Alongside his radio work, Ansky has had a long stage career, performing at Habima, The Cameri, Haifa, Beersheba Theater, and Bamat HaShakhnim (Actors' Stage).

His notable stage works include:
Alfi, Mimale Makom, Love Letters, Pygmalion, Broken Glass, Amy's World, Herod, Antigone, Cry, the Beloved Country, and Malcolm the Small and His War with the Eunuchs.

He also performed monodramas, including:
- I Am Not Dreyfus
- Navelot
- Reverse

In autumn 2014, he staged a solo show Live Broadcast Fall (Nefila BeShidur Chai), written by Aryeh Krishik and directed by Alex Kagan. It portrayed the final days of a prominent broadcaster and addressed social protest and personal despair, including the self-immolation of Moshe Silman. The play toured Israel and later traveled to Paris, Rome, and New York.

Ansky also hosted major memorial ceremonies for Holocaust Remembrance Day at Yad Vashem.

In 1991, he sued journalist Amnon Dankner for defamation following allegations of sexual misconduct published in a biography of Dan Ben Amotz. The case went to arbitration under Tommy Lapid and ended in a settlement.

In 2018, he received a **lifetime achievement award** from **A.M.I. (Israel Artists Association)**. In 2019, he was named **Yakir Tel Aviv** (Honored Citizen of Tel Aviv-Yafo).
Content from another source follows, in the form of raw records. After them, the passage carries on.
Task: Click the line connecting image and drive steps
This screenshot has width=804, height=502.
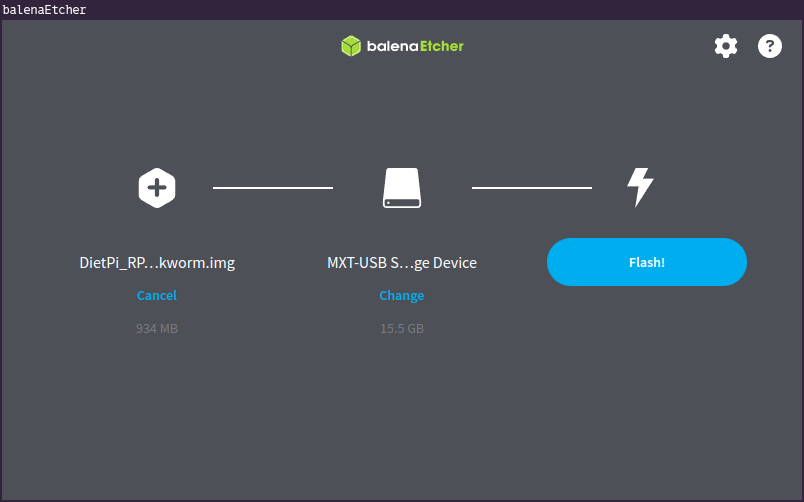Action: (x=273, y=187)
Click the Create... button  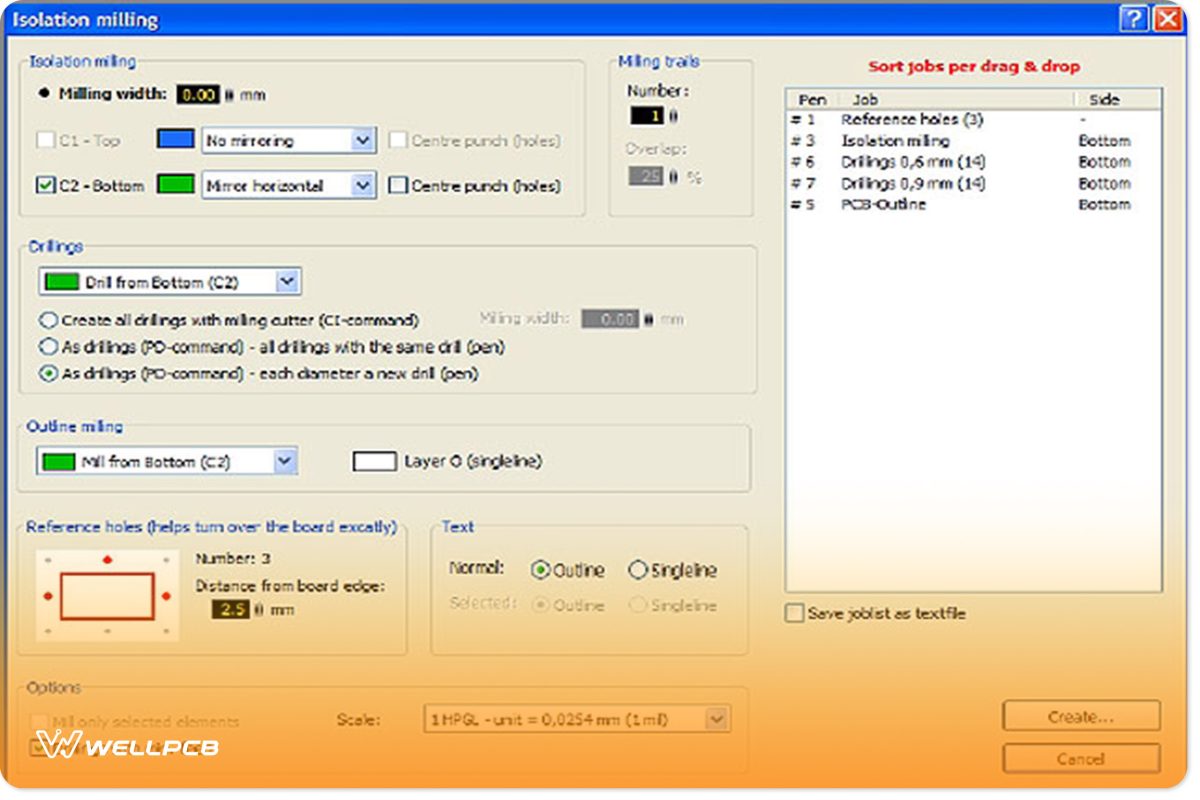[1081, 716]
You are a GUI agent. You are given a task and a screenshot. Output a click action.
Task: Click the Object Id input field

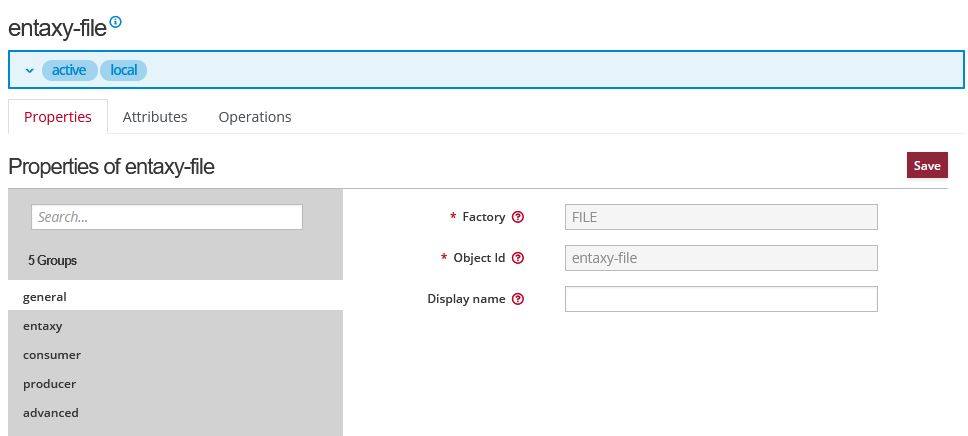721,258
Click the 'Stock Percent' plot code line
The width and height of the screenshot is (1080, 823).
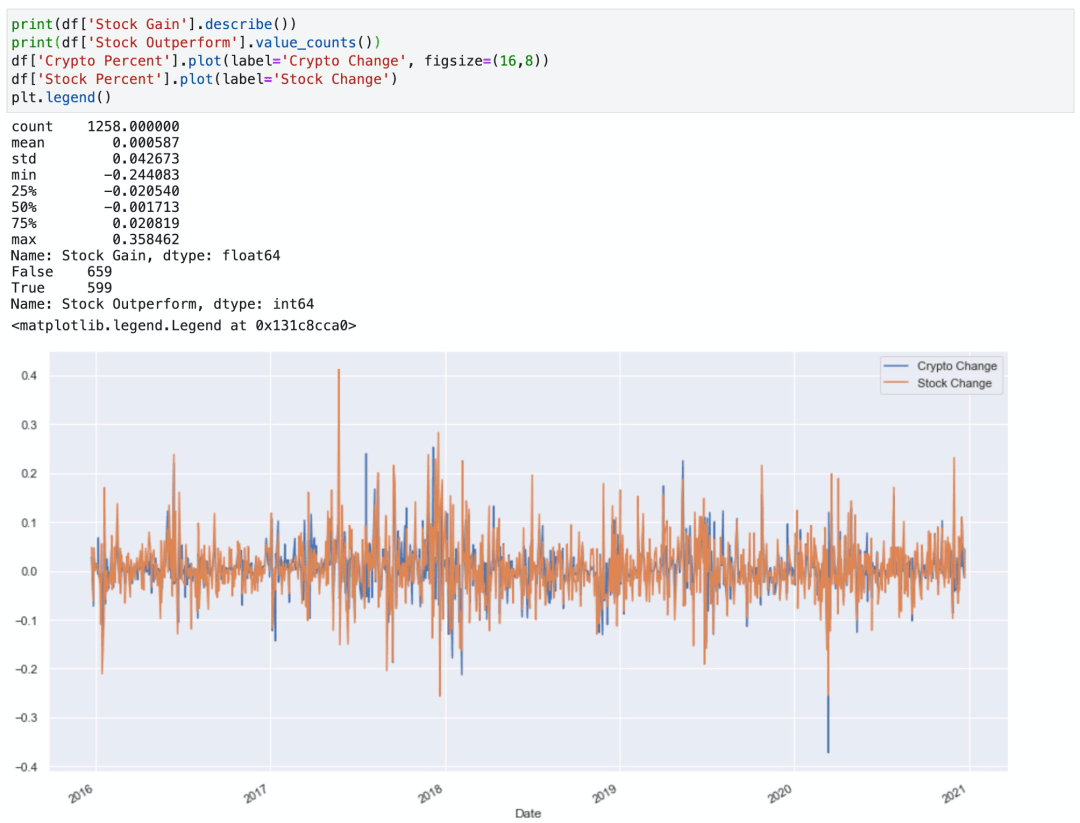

Since mid-2020, he has performed his solo stage adaptation of Plato's Apology of Socrates.

== Television and film career ==
Between 2004 and 2005, he portrayed **Attorney Yigal Appelbaum** in the telenovela Our Song.
In 2007, he played **Dov Greenbaum** in the first season of Masakhim and **Rami** in Good Tidings.
In 2008, he appeared as the father of Aya (played by Liron Weisman) in Five Men and a Wedding.
In 2009, he portrayed **Eli Almadan** and **Meir Fedida** in the third season of The Champion, and from 2009–2010 he played **Amnon Green**, a high school principal, in Split.

In 2010, he played **Rubi** in Michal Bat-Adam's film Maya.
He also lent his voice to Rechov Sumsum (Israeli Sesame Street), Disney's Fantasia (short version), and the 1990s Israeli computer game Ba'ikvot HaMilim HaAvudot ("In Search of the Lost Words").
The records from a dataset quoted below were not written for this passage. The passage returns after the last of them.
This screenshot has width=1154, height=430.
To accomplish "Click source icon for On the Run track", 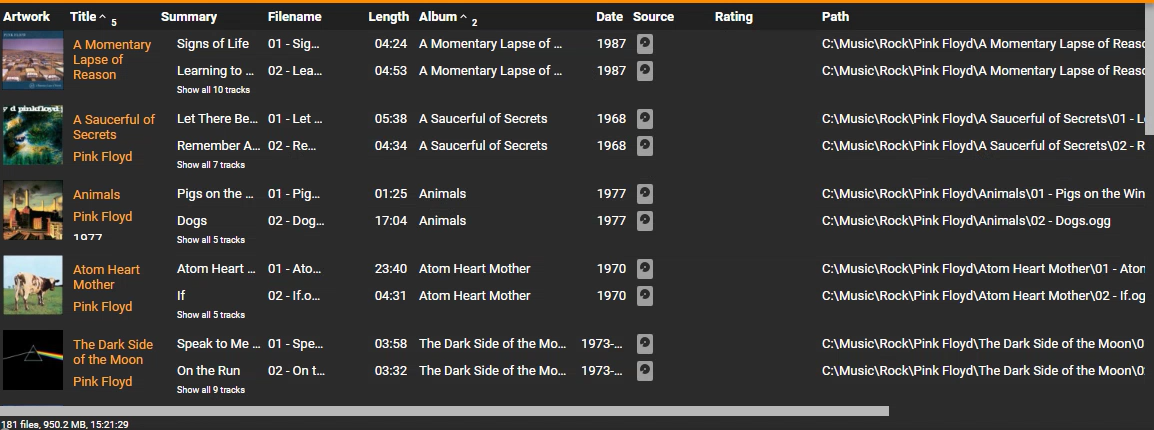I will point(646,371).
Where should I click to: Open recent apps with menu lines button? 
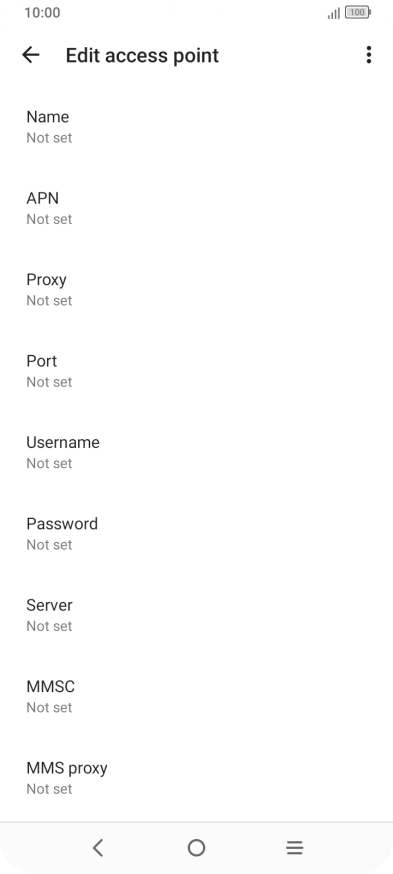click(x=294, y=848)
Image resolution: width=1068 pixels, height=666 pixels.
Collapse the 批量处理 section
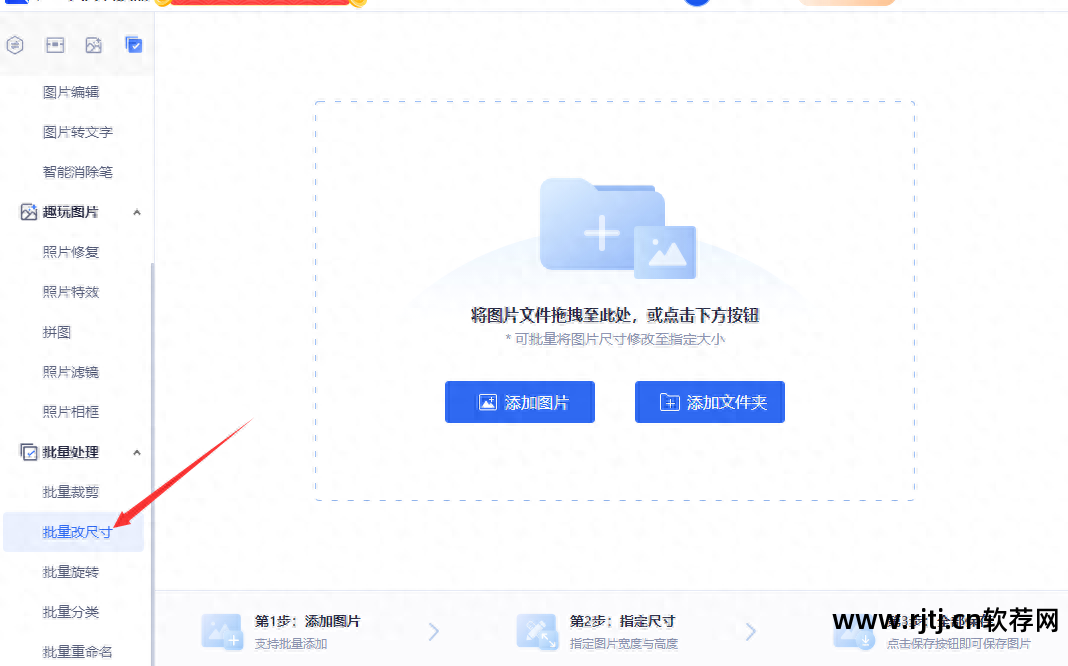137,452
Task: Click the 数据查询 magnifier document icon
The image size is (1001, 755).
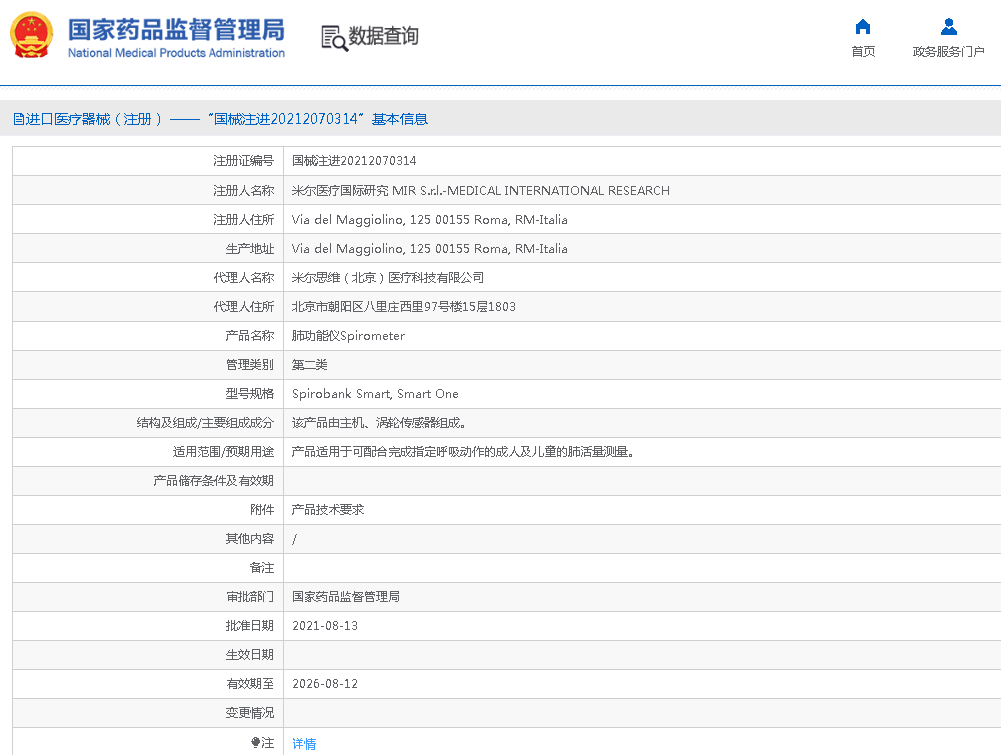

In 2014, he starred with Moni Moshonov in the Bulgarian-Israeli co-production Bulgarian Rhapsody.
In spring 2016, he narrated the chamber opera Anne Frank directed by Alex Kagan, and acted in Dan Wolman's film An Israeli Love Story as President Yitzhak Ben-Zvi.
In 2018, he appeared in the dark comedy Madam Yankelova's Fine Literature Club.

== Awards ==
- Ziv Prize for Ethical Journalism (1984)
- Five-time recipient of the Galei Tzahal Commander's Award
- A.M.I. Lifetime Achievement Award (2018)
- Yakir Tel Aviv (2019)

== Personal life ==
Ansky married three times.
From his first marriage, he has one son.
From his second marriage to Sherry Ansky, he has two children: journalist and chef Michal Ansky and Hillel Ansky.
His third wife, **Chamotal**, head of the Israel-France Chamber of Commerce, died in 2023.